__WHAT TO PRODUCE__
How many lines in the records below contain "sidebar"? Answer with the number alone.

(Beginning of DATA SUPPLIED)

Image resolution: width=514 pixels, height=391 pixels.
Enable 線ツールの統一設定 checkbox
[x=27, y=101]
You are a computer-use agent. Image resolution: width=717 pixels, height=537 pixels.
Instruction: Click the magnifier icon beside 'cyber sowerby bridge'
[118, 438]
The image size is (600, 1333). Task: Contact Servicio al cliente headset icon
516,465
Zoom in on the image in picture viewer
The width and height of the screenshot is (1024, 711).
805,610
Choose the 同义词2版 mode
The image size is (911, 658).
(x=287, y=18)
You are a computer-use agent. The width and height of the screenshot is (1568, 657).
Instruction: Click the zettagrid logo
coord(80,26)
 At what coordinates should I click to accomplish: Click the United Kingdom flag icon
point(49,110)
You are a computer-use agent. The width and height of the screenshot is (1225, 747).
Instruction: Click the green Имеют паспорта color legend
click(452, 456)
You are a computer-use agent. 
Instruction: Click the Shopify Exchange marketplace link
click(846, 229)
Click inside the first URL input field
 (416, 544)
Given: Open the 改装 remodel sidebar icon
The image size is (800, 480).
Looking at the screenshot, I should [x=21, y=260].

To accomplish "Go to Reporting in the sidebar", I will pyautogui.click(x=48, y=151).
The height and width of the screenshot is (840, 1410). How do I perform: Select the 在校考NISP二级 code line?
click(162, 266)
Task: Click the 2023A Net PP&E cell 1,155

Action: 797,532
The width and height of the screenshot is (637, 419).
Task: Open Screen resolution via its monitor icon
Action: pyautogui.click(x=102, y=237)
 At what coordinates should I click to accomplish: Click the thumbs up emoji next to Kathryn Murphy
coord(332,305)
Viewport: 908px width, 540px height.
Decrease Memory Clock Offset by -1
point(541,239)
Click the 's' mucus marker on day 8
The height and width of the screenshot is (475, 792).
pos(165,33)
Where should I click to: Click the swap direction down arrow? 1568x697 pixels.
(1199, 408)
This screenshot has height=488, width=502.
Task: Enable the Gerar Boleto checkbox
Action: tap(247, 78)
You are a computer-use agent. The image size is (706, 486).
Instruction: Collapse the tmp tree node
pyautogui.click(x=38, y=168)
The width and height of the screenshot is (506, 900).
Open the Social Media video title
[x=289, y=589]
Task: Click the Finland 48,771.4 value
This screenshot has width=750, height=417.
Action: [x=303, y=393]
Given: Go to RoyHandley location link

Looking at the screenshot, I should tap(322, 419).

(End of DATA SUPPLIED)

__TASK RESULT__
2